My family owns a small farm, nestled amid the hills, trees and lakes of west central Minnesota. On this farm we raise/support/enable a motley assortment of livestock. We began this farming enterprise years ago with a small flock of purebred Shetland sheep. Since then, the farm has unwittingly evolved into a sanctuary of sorts for long-haired renegade goats, angry rabbits, berserk llamas, and one exotic three-horned African sheep that didn’t make the cut as a house pet. Many of these animals came to us as rescues, having worn out their welcome at their previous homes. Most of the livestock are sheep of various shapes and sizes, ranging in age from newborn lambs to toothless geriatrics.
The annual shearing of the flock provides fiber and wool for hand spinners, weavers and other crafters. This diverse flock’s only occupation is to grow wool. They do a grand job of it, too, producing soft, gorgeous fleece ranging in color from creamy white to golden brown to mahogany to jet black—an entire spectrum of rich natural tones and shades, like oil paints at the earthy edge of an artist’s palette: raw sienna, red ochre and burnt umber.
In the shepherd’s world spring is all about lambing. The young lambs and their mothers have just been turned out to pasture. This is the time of year when we spend much of our days watching the flock. Watching, mostly, to see that none of the lambs have wandered away—or worse—been taken by coyotes. When you spend that much time watching sheep, you’re bound to notice things.
Sheep spend most of their day grazing. They graze enthusiastically; voraciously. They don’t know how to do it any other way. When the sheep aren’t busy grazing, they are ruminating. One definition of rumination involves digestion. Another is “to contemplate, to consider, to ponder.” This sounds a lot like the behavior of the flock as it lies under the trees, collectively chewing its cud and gazing off into the middle distance.
Sheep at rest are a picture of relaxation and peace. It’s obvious they aren’t worried about whether it will rain tomorrow or whether the harvest will provide enough to feed them all come fall. Sheep live totally in the moment. There are no worries, no niggling second thoughts or anxieties to distract them from their gloriously stress-free enjoyment of a fine spring day. They luxuriate in the warmth of the sun on their faces as they relax on a grassy hillside, lambs safely tucked up by their sides.

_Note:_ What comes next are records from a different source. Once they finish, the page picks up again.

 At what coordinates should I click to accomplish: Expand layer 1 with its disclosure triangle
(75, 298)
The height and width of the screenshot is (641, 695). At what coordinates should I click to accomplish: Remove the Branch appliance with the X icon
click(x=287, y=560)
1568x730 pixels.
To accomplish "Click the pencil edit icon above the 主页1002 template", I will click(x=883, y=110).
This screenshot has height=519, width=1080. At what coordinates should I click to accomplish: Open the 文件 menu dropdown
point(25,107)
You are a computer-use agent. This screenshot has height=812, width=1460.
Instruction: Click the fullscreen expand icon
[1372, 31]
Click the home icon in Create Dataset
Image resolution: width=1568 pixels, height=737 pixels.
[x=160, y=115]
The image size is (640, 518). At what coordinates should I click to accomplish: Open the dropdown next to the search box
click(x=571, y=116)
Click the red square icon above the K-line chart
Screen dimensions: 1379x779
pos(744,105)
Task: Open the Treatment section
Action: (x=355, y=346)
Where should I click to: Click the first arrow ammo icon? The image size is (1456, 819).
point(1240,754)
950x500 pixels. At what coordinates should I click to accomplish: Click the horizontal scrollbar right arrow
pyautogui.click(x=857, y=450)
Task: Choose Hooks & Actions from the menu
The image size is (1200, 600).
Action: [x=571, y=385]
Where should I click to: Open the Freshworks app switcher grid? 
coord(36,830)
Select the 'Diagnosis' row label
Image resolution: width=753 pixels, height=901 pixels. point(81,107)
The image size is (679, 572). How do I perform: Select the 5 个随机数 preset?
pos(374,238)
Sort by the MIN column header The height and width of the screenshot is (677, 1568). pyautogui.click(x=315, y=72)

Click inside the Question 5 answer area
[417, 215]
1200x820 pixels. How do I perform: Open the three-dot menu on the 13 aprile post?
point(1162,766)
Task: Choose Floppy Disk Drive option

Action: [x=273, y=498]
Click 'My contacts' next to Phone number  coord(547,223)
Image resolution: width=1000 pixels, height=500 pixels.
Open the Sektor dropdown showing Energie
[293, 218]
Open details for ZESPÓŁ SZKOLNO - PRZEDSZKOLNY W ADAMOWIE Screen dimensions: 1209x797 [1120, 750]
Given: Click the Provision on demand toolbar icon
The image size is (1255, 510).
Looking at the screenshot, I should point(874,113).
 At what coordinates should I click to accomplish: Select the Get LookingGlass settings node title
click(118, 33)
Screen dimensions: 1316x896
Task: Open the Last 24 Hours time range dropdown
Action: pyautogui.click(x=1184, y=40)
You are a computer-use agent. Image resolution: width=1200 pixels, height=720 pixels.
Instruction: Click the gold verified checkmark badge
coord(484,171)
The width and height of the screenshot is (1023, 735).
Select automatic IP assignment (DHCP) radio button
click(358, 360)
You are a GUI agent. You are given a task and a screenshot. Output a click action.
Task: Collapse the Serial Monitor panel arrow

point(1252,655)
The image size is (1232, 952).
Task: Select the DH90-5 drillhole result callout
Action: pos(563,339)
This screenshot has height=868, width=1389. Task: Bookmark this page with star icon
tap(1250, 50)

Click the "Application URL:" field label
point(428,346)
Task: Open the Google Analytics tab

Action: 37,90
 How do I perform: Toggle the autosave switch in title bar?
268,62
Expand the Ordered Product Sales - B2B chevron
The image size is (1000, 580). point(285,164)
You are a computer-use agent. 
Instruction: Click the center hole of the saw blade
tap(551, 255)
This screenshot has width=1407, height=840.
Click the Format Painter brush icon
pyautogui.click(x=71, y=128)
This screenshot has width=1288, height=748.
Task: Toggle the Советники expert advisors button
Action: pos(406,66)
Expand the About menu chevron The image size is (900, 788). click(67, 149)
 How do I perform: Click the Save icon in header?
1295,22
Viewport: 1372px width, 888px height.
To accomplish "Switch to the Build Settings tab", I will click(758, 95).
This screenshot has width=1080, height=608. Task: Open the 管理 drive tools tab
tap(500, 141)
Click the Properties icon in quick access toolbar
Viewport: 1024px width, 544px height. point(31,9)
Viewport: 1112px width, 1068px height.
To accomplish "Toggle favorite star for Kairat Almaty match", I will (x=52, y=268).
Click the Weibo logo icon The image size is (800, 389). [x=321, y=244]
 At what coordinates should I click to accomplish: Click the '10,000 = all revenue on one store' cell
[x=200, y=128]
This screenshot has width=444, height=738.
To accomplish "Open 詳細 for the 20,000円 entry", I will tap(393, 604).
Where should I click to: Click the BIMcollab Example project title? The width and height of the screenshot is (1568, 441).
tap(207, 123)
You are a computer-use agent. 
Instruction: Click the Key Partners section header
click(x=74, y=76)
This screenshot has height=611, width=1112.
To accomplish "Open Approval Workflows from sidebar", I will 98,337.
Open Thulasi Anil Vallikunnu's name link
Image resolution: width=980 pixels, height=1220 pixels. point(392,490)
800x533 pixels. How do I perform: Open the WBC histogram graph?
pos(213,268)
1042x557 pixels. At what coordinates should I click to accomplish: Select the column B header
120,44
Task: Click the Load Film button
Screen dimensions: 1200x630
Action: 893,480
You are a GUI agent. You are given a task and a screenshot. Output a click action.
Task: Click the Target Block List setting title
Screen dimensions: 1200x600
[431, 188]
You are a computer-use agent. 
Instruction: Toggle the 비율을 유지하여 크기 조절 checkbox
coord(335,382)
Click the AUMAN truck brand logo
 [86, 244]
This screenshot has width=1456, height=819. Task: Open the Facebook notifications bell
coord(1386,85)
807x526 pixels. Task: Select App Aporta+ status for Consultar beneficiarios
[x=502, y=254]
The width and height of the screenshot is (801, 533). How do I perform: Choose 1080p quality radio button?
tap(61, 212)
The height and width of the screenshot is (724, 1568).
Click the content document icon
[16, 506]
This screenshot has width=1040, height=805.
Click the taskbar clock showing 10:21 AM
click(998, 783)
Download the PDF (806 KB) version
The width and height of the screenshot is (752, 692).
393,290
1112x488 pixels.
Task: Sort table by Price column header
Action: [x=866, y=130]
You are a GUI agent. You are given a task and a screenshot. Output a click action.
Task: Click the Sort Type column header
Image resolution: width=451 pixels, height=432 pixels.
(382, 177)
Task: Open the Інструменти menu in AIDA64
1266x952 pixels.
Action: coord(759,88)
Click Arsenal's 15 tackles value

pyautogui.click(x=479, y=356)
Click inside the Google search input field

Sheep have a natural inclination for harmony and balance. Though they are social creatures, they know the value of solitude and quiet. They don’t differentiate between the white, brown, black, tan and spotted members of the group. But they do know and remember their sisters, their mothers, their children. They form lifelong bonds and develop fierce loyalties.
Sheep are motivated by the flocking instinct. It’s what keeps them alive. Instinct tells them there is safety in numbers. Their entire lives—from birth to death—are played out within a small, close community upon these 80 acres. Everything they experience is within the context of the flock, which feeds the body and soul and builds community. They know that one cannot thrive at the expense of others.
As a rule, sheep are gentle and docile. Since they have few natural defenses, sheep typically flee when danger threatens—unless danger is threatening the youngsters. Sheep mothers are fiercely protective of their young. Whether it be a coyote, a stray dog, or even that pesky annual predator (the sheep shearer), a ewe will sacrifice her own life to protect her lamb without giving it a second thought.
Sheep don’t have hobbies, and they don’t engage in meaningless busy work. They don’t observe holidays, weekends, or pursue leisure time activities. They don’t really have any vices to speak of. They spend their time concentrating on things that matter: grazing, growing wool, raising the kids, contemplation, and resting together in the shade. There’s not a lot of wasted activity. Sheep are the kind of animal that can eke out a living on poor soil and under unfavorable conditions. Where other types of livestock would falter and die, sheep are persistent. They keep their heads down, continue grazing, making the best of available resources.
In these recent times of political strife and divisiveness, we humans might learn a lesson or two from the flock. Sheep aren’t usually known for their intelligence or common sense, yet they somehow manage to get the best of their shepherds on a regular basis. Maybe we’re not giving them enough credit.
If sheep were to offer advice on how to live, I think they’d tell us to graze voraciously during the daylight hours (i.e. be diligent workers and do the best possible job with the resources at hand). Spend plenty of time in contemplation/meditation. Enjoy the company of ordinary people.
The sheep would tell us to love and protect our children and to remember our sisters and brothers; to take special care of those who are very old and those who are very young and those who struggle to keep up with the rest. They’d advise us to work hard at maintaining the life and harmony of our communities, whatever they may be. We’re all in this together. Not bad advice, even coming from a flock of sheep.